MOH to stop differentiating between Omicron and non-Omicron cases in daily Covid-19 reports

As the Omicron variant has "clearly dominated" the current infection wave, this is a change in case definition and how statistics are compiled. ST PHOTO: LIM YAOHUI

SINGAPORE - The Ministry of Health (MOH) will be changing its daily reporting of Covid-19 cases, and it would no longer be differentiating between Omicron and non-Omicron cases as total infections are not as important any more, said Health Minister Ong Ye Kung on Friday (Jan 21).

Speaking at the press conference held by the multi-ministry task force tackling Covid-19, Mr Ong said that as the Omicron variant has "clearly dominated" the current infection wave, this is a change in case definition and how statistics are compiled.

"In reality, the way we live our life, the way we respond to the disease, nothing has changed, only the statistics and the numbers. So it does not change the actual epidemic situation which we are experiencing.
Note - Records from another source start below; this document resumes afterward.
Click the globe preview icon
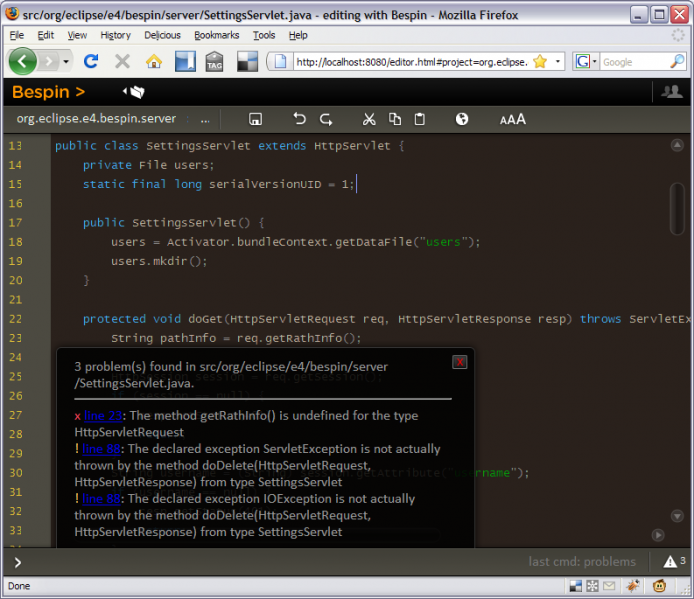Viewport: 694px width, 599px height. point(462,119)
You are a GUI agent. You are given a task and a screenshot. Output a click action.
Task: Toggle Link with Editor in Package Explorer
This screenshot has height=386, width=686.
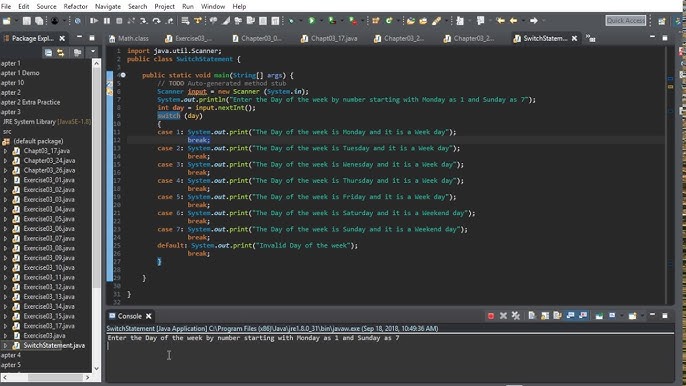coord(60,53)
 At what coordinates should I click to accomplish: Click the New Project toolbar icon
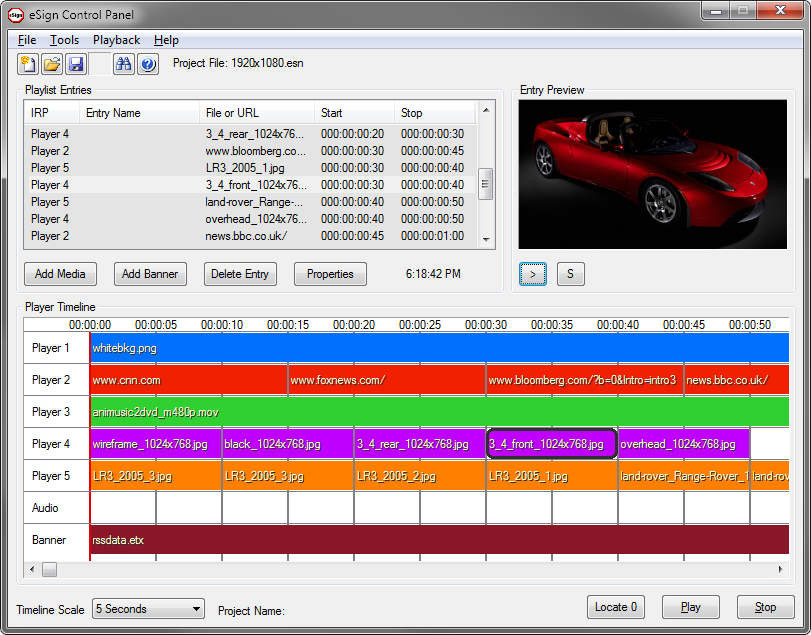[28, 64]
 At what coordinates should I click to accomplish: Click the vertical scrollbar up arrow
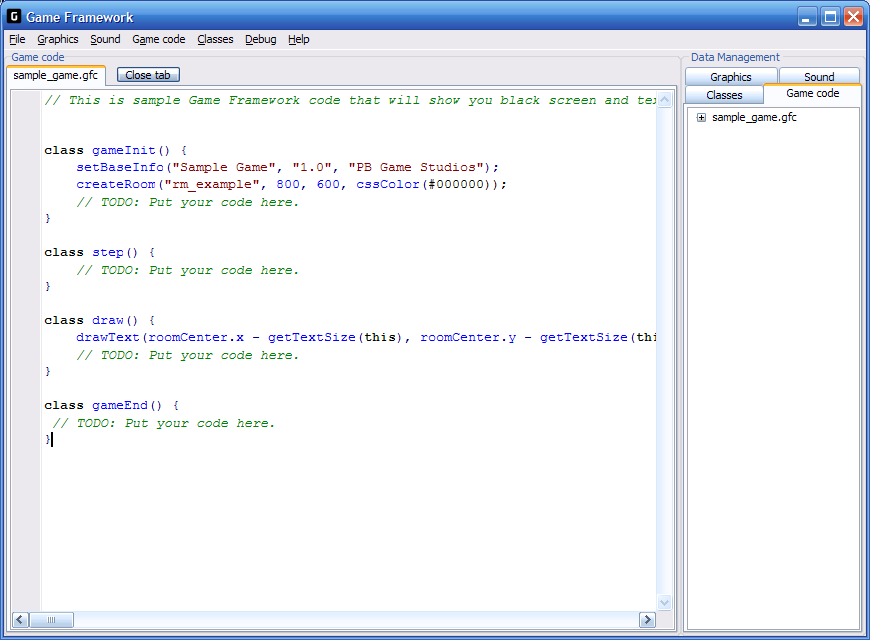(665, 99)
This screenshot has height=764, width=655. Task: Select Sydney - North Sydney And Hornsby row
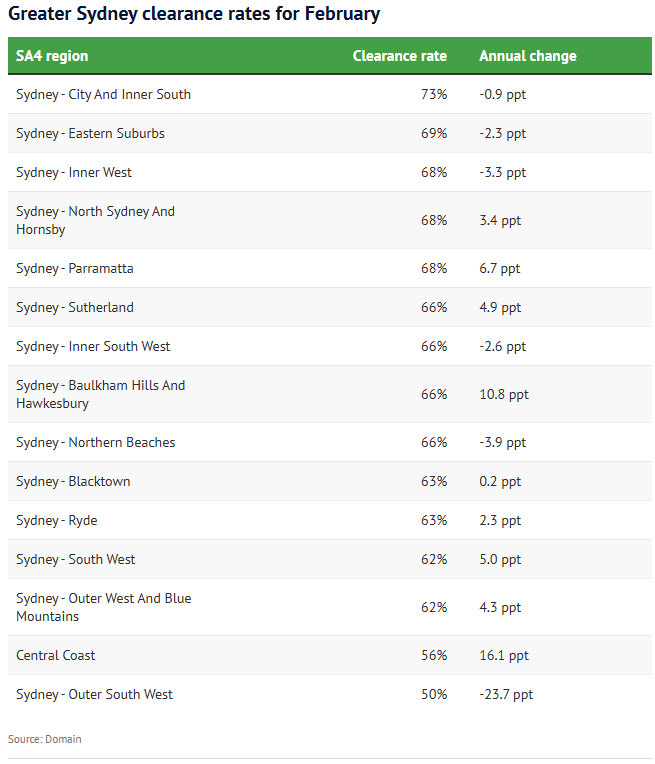tap(329, 220)
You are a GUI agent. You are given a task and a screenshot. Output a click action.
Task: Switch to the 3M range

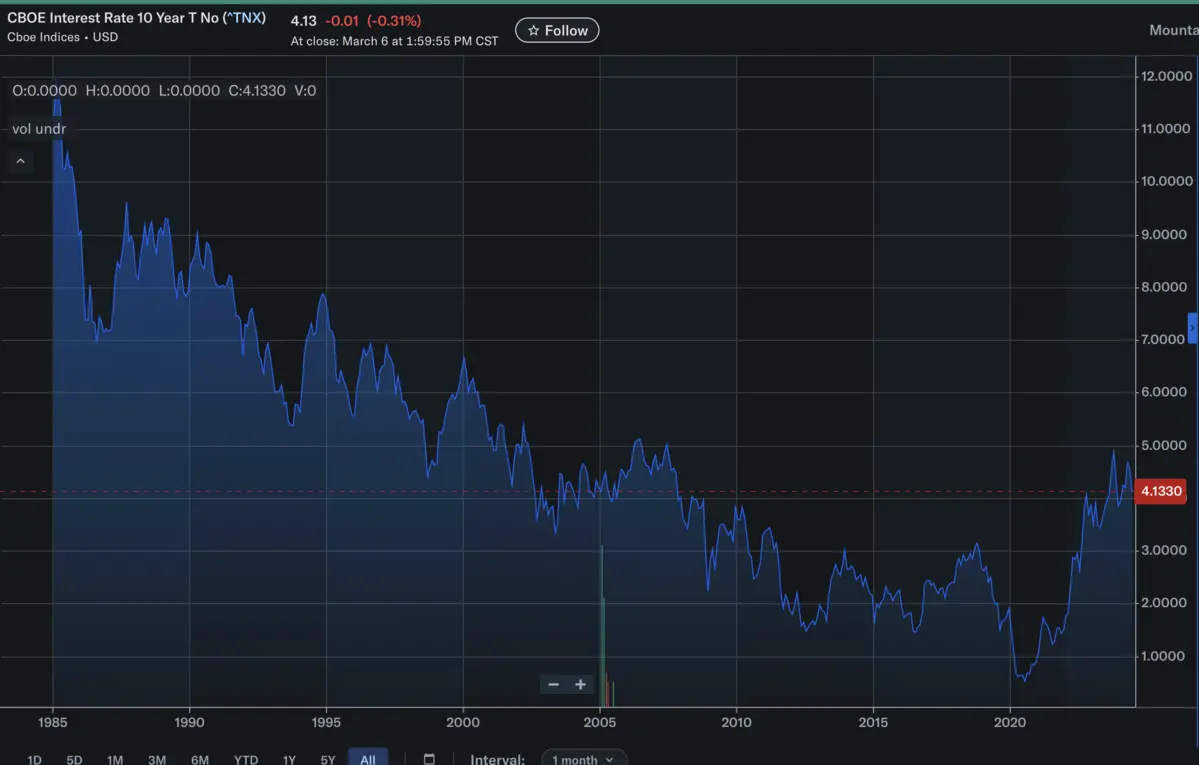157,759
"Over the past few weeks, we have been living with Covid-19 and the Omicron variant quite carefully and calmly, with a less restricted posture, where we can meet in groups of five... The fact is that with vaccinations working well and the Omicron variant being less severe, the top-line infection number is becoming less and less meaningful in our response to Covid-19," added Mr Ong, who co-chairs the task force.

Mr Ong also pointed out that the top-line infection number comprises mostly people who are vaccinated while experiencing mild or no symptoms, which from a public health standpoint, is not something to be overly concerned about.

He had also discussed this issue with World Health Organisation director-general Tedros Adhanom Ghebreyesus last week over a Zoom call, said Mr Ong, who noted that it was "well acknowledged" by Dr Tedros and his experts that people have to start to live normally with the disease.

In addition, two sets of figures will be included in the daily statistics. Besides positive cases detected by polymerase chain reaction tests, those who had gone to their GPs with mild symptoms and taken an antigen rapid test (ART) will be counted in a separate set of figures.

Mr Ong noted that when the arrangement had begun on Jan 6, there were around 100 to 200 cases a day that were not counted under the daily Covid-19 figures.

However, with more Omicron cases which are milder in nature, Mr Ong said that more GPs will be ordering Protocol 2 for their patients. 

Under the protocol, they will be telling patients who are considered low risk and have only mild symptoms to self-isolate at home for 72 hours. They will be allowed to leave their residence once they test negative with an ART at the end of this time period.

They will also be given a medical certificate for five days, which will give them time for their symptoms to resolve.

Cases under this classification had risen quickly to 400 to 500 cases a day last week, and more than 1,000 cases a day this week. Therefore, these figures will be added to the daily updates on infection numbers for a clearer picture on the epidemic situation in Singapore.